Given perimeter of triangle and one side, find other two sides In triangle ABC, all three sides have integer lengths. If AB = 21, the perimeter is 54, and the area is a positive integer, what are the lengths of BC and AC?
I tried using Heron's Formula, but I couldn't really get anywhere. Any suggestions?
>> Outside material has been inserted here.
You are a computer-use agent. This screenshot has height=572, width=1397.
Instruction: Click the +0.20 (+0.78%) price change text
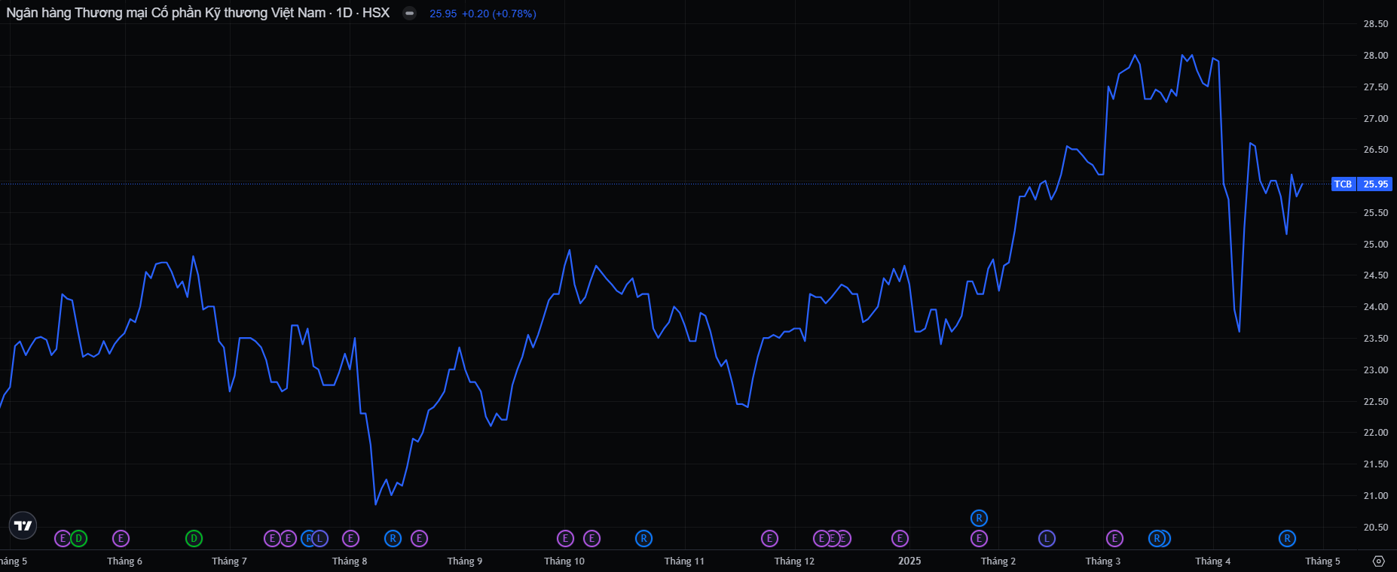[x=499, y=14]
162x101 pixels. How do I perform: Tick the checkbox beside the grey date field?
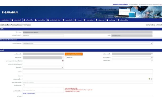pos(66,57)
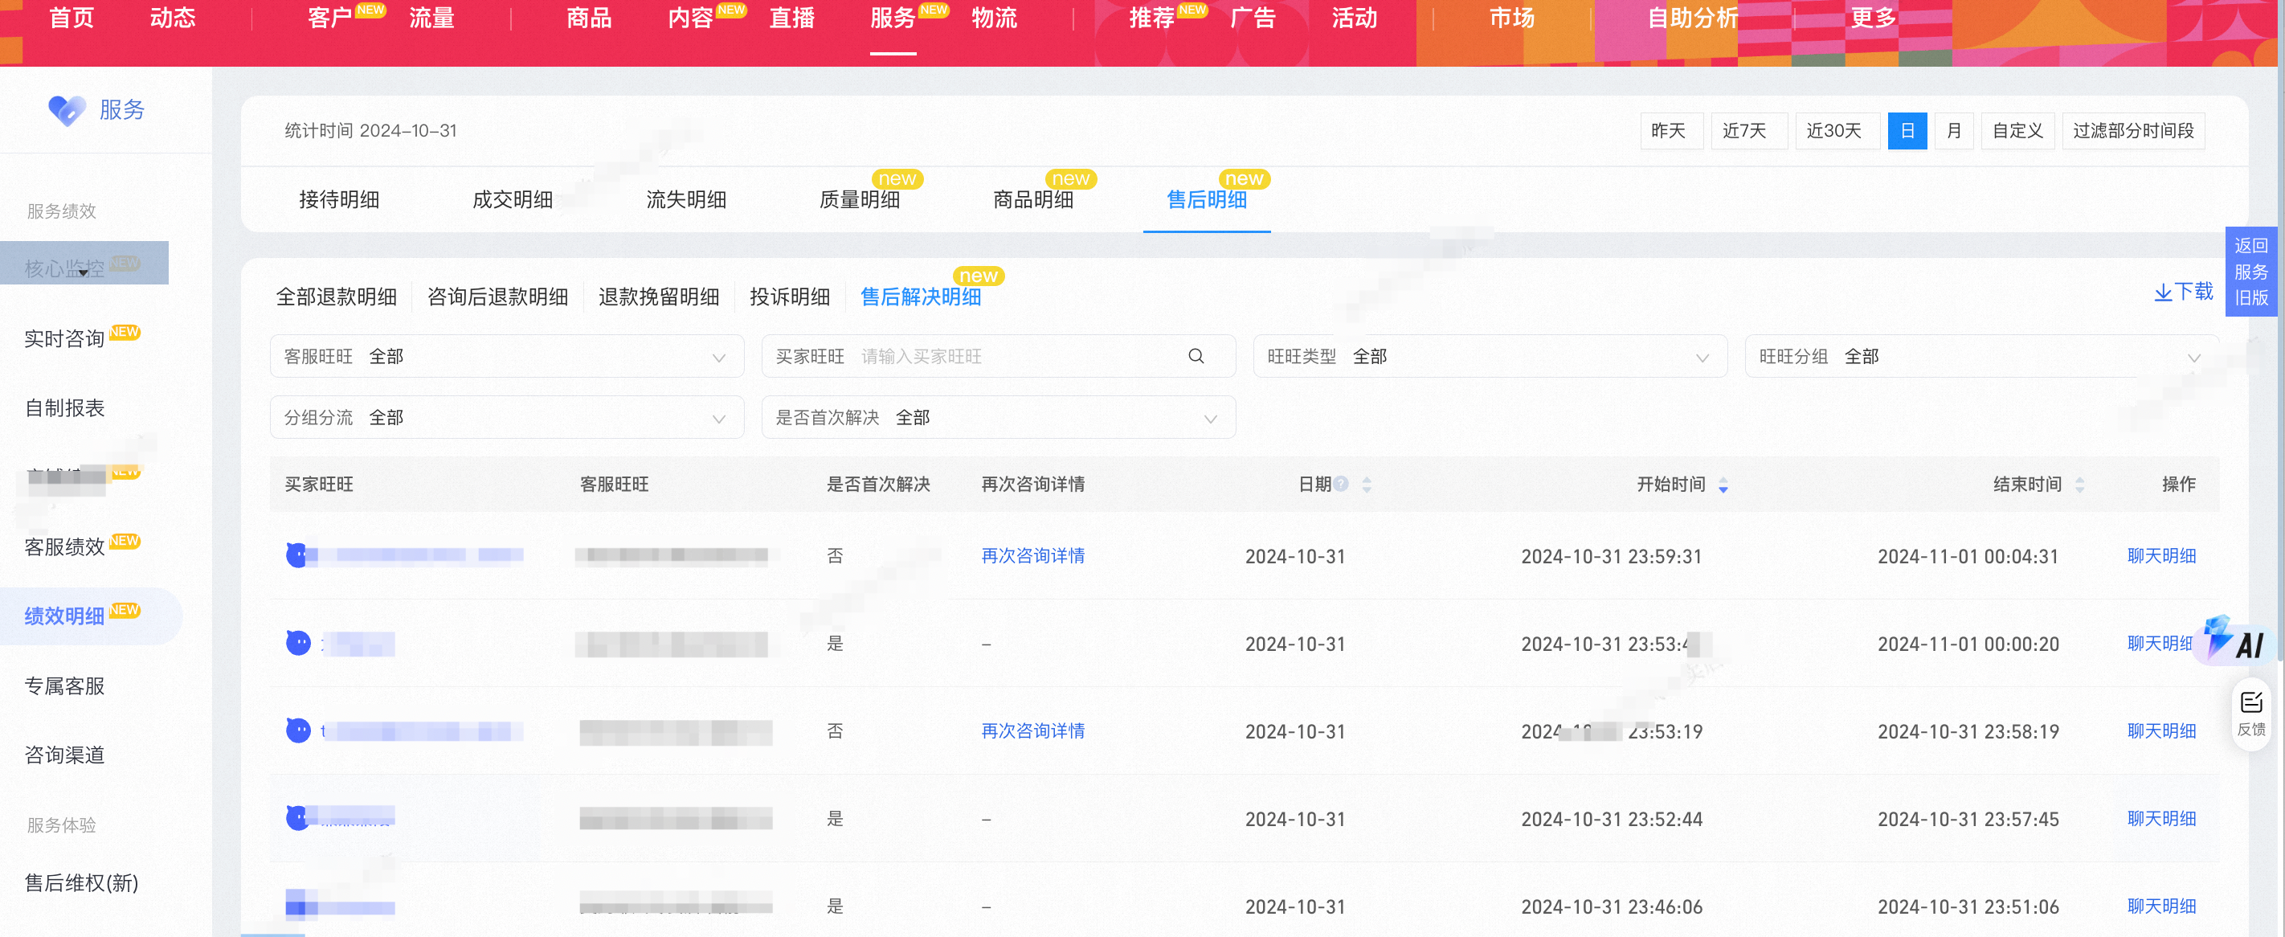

This question was in my Math Challenge II Number Theory packet.
 A: Just to show that Heron's formula isn't so bad ...

In 
$$\text{area}^2 = \frac{1}{16}(a+b+c)(-a+b+c)(a-b+c)(a+b-c)$$
you know $c=21$ and $a+b+c=54$, so that $b=33-a$. So, the above becomes
$$\begin{align}
\text{area}^2 &= \frac{1}{16}(54)(54-2a)(2a-12)(12) \\[4pt]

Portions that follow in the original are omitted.